───── RECORDS TO USE
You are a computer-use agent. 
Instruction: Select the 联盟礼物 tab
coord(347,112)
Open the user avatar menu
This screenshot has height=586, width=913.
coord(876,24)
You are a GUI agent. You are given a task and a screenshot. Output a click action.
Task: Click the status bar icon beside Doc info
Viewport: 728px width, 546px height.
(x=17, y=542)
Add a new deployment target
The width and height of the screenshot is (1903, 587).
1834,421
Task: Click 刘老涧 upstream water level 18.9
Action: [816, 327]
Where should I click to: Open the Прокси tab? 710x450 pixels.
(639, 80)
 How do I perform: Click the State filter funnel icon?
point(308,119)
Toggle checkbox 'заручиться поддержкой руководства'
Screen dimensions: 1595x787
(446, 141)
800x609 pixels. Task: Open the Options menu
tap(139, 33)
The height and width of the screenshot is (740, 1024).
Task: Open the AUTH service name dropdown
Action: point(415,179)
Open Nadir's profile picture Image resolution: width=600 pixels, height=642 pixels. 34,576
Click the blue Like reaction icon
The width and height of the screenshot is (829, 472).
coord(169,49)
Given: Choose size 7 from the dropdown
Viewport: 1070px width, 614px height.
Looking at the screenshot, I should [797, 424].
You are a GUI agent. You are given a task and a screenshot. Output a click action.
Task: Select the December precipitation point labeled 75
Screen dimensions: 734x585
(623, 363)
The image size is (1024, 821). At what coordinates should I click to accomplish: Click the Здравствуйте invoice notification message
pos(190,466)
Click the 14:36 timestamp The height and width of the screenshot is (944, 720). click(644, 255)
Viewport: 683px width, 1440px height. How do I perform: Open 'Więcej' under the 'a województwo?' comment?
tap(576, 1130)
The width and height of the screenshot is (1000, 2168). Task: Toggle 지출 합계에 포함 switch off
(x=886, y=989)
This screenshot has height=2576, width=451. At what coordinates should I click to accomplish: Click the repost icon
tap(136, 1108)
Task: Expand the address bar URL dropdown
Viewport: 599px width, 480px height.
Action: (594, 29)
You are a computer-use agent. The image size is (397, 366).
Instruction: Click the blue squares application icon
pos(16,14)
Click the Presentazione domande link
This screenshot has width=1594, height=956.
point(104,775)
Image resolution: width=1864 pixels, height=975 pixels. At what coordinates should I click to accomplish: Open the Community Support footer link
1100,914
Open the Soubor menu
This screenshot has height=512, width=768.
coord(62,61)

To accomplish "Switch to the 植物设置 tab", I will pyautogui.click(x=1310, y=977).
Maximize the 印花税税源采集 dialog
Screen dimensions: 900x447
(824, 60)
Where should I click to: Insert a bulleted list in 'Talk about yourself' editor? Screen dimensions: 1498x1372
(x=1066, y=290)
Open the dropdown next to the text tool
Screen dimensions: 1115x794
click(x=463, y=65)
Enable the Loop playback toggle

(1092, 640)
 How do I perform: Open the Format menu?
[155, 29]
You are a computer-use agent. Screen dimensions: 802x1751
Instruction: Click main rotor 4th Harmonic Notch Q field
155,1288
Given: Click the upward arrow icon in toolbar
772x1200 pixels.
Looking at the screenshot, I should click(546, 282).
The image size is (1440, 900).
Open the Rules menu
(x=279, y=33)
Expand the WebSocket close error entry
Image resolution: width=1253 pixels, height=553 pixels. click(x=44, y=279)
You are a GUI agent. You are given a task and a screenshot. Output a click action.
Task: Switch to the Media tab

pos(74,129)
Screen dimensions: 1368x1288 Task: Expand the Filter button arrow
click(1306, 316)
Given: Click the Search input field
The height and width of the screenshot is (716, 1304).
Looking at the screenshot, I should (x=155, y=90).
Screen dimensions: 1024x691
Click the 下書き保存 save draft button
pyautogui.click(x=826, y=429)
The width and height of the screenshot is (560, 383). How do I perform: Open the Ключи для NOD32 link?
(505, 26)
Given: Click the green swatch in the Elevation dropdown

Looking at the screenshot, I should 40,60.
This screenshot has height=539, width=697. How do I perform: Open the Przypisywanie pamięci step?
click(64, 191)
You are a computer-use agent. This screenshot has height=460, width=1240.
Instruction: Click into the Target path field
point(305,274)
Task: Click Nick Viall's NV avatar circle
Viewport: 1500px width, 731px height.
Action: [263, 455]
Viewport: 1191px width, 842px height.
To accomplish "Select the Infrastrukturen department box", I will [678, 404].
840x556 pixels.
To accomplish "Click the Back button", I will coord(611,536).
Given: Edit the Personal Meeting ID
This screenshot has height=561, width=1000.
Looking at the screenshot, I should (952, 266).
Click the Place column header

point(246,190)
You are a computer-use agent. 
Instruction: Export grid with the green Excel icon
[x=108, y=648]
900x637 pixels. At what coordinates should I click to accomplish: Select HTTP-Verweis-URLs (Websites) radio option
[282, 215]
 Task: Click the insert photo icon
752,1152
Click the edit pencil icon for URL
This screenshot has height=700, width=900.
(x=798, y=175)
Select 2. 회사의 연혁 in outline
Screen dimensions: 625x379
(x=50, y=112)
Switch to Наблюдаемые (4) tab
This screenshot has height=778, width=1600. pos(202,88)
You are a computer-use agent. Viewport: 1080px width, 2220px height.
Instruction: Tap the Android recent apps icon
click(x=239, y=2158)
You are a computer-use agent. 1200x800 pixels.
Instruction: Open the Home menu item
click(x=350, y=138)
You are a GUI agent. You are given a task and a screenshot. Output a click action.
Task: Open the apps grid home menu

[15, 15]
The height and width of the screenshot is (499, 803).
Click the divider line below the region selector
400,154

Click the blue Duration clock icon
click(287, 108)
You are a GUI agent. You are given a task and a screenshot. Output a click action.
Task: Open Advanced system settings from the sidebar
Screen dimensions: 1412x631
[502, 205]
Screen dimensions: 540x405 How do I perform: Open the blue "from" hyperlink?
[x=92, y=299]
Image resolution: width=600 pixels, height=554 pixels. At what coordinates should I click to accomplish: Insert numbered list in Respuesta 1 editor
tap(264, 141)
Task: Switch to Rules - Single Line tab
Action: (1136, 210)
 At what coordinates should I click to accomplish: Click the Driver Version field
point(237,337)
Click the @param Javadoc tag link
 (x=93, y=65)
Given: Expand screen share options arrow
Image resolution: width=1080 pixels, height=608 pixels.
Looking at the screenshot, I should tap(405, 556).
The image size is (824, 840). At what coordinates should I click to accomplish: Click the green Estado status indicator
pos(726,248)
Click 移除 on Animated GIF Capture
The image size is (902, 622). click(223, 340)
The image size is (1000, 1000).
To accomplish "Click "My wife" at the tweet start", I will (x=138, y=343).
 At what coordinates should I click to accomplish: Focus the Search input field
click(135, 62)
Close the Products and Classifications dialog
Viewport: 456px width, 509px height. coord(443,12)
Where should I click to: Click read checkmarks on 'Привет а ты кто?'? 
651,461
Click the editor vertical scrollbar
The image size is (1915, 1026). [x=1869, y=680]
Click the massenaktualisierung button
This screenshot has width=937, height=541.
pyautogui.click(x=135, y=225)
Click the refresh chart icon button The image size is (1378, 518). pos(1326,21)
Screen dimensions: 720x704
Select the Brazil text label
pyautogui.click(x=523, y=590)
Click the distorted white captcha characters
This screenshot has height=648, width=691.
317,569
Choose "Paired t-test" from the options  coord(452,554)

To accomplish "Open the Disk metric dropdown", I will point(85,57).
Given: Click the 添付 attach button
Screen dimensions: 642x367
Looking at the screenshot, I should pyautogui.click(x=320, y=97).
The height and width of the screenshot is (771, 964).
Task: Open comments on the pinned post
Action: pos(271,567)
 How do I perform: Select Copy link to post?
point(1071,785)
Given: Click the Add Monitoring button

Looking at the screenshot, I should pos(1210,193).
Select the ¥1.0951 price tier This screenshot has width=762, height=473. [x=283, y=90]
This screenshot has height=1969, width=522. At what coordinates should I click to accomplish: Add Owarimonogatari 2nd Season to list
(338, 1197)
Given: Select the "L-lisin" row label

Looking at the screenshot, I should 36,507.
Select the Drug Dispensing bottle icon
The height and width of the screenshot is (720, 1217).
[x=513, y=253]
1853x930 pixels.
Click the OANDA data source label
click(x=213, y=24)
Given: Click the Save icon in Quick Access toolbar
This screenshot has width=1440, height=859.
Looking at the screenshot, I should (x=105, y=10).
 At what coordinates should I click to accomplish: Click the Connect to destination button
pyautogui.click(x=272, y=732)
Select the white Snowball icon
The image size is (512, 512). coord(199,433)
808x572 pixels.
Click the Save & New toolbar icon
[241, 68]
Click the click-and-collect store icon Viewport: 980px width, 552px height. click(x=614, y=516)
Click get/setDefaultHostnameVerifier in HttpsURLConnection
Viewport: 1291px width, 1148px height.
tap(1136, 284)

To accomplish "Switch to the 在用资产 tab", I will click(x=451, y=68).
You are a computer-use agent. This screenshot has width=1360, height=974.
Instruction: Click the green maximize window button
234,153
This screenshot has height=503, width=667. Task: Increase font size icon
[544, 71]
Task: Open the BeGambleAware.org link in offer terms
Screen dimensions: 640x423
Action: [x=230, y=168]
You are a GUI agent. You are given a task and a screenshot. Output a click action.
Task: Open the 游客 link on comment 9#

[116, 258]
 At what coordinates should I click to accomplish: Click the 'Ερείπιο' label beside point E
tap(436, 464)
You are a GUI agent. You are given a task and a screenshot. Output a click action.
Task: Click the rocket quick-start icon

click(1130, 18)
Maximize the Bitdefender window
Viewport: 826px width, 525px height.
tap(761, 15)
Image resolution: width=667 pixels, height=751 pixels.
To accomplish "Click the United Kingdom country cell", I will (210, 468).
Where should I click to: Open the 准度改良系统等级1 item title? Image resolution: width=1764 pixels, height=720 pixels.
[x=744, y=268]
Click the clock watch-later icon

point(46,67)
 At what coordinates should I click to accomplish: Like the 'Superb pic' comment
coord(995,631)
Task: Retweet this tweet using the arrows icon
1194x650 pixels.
──────────
**ACTIVITY**
Among the records, find the lines that contain "will" and copy each of them.

**RESPONSE BELOW**
To accomplish "Switch to the 植物设置 tab", I will pyautogui.click(x=1310, y=977).
To accomplish "Select the Infrastrukturen department box", I will [678, 404].
To accomplish "Click the Back button", I will coord(611,536).
To accomplish "Click "My wife" at the tweet start", I will (x=138, y=343).
To accomplish "Open the Disk metric dropdown", I will point(85,57).
To accomplish "Switch to the 在用资产 tab", I will click(x=451, y=68).
To accomplish "Click the United Kingdom country cell", I will (210, 468).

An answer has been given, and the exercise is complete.